It’s Learning Disability Week.
This year’s theme celebrates arts and creativity.
Crafts can be an important way to support someone with a learning disability to explore, communicate, and cope with their grief – both before and after bereavement.
Andy, a specialist palliative care social worker in our Family Support Team, supports people before and after the death of their loved one.
Many of the people referred to his team for support have learning disabilities, and other cognitive conditions. This means they think, and see, the world very differently to neuro-typical people.
He says: “Many people struggle to discuss death, dying and bereavement. It’s a complex, nuanced and very emotive topic.
“We ensure people with learning disabilities are offered the same opportunities to access emotional support as neuro-typical people.
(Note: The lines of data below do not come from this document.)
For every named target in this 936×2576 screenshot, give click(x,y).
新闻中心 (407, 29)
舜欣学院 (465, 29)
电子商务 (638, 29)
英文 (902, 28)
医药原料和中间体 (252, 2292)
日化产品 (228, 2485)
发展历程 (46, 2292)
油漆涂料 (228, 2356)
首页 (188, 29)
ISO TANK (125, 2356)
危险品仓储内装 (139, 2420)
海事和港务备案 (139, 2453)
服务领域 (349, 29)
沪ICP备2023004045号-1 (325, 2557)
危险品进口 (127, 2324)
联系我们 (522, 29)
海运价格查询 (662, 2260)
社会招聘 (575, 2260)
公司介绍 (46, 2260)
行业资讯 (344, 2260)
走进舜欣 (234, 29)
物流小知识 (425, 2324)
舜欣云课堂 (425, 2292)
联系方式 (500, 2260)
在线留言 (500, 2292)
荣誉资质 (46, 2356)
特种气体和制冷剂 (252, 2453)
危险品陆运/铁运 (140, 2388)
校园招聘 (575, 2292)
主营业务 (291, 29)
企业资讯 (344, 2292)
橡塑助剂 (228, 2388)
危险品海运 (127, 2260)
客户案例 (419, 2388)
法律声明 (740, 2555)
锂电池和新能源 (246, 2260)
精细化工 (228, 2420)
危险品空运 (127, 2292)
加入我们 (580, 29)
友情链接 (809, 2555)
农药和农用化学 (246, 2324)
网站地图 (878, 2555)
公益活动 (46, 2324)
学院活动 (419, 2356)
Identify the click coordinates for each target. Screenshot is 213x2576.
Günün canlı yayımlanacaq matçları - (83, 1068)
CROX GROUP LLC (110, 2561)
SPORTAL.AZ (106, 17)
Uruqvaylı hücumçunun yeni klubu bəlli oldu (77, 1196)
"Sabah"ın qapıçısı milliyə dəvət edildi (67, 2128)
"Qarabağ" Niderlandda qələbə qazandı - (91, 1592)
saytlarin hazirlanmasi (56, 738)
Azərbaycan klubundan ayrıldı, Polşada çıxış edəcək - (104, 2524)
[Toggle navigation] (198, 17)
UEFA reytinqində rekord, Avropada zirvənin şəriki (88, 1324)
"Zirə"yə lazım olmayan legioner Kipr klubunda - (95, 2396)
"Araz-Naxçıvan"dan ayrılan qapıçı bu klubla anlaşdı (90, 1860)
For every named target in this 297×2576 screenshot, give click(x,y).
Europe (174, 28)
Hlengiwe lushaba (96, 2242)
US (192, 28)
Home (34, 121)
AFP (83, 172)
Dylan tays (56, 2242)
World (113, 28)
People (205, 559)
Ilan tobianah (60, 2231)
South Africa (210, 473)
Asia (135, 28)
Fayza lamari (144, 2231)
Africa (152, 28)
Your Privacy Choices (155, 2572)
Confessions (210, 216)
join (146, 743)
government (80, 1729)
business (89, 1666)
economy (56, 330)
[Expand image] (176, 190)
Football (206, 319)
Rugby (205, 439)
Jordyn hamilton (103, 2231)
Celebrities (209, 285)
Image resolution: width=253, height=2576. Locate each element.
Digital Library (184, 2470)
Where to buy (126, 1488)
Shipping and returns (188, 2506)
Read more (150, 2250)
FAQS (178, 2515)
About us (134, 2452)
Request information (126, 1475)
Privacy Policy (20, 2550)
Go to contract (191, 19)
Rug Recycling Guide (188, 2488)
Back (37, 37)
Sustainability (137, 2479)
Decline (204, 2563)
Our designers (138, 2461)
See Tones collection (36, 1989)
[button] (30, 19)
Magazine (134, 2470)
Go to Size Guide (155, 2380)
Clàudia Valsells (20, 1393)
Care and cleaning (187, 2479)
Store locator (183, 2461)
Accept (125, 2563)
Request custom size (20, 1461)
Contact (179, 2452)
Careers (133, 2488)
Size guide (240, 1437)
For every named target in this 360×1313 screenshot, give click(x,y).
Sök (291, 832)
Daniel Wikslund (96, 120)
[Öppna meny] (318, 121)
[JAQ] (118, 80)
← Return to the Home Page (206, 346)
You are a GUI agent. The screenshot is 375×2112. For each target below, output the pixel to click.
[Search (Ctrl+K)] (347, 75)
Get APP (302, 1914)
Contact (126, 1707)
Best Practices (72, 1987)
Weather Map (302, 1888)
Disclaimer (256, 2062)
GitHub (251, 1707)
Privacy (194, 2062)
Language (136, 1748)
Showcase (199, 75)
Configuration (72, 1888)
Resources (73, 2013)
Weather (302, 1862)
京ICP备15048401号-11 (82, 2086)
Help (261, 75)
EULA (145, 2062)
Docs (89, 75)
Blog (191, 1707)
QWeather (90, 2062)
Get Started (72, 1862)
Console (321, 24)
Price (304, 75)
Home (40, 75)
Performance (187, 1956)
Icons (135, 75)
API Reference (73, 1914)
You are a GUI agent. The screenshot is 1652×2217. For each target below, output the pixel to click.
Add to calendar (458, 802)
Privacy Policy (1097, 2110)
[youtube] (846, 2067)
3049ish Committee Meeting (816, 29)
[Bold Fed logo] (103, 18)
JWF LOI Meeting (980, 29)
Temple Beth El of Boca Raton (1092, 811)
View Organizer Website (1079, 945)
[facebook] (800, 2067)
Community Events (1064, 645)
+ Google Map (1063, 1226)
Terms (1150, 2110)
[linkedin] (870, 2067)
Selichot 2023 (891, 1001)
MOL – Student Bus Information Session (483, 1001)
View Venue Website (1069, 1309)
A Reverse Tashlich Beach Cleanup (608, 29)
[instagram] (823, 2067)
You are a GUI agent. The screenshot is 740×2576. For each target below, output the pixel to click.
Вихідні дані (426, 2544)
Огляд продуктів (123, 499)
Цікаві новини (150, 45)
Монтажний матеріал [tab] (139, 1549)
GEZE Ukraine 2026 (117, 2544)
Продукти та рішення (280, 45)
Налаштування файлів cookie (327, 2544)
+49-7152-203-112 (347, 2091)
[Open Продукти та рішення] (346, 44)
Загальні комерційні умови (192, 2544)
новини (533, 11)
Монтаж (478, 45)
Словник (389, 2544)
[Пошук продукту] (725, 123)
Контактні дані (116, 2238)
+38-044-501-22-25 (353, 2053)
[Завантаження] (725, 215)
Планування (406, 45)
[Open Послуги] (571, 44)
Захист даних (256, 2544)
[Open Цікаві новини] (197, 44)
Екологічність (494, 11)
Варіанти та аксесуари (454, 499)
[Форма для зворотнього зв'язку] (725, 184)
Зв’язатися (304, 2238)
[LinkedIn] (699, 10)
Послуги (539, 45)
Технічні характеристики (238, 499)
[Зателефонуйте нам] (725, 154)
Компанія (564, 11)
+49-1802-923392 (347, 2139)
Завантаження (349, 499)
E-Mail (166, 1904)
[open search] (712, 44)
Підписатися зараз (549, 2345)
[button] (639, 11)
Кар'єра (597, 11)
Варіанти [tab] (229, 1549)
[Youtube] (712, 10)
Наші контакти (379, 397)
“This can include communication tools such as Widgit symbols which are used to create social stories on a range of topics from explaining death, to what happens at a funeral.
“Craft activities are important too, such as creating memory boxes. As well as offering a space to keep photographs and mementos safe, a memory box can also be a tool for someone with limited verbal communication to let those around them know the person who died is on their mind.”
Every person is different, and has a different story, a different support need – and a different perception of death, dying and bereavement.
“We treat every person as an individual. This way, we can make sure to do everything possible to support every to learn to live with their bereavement.”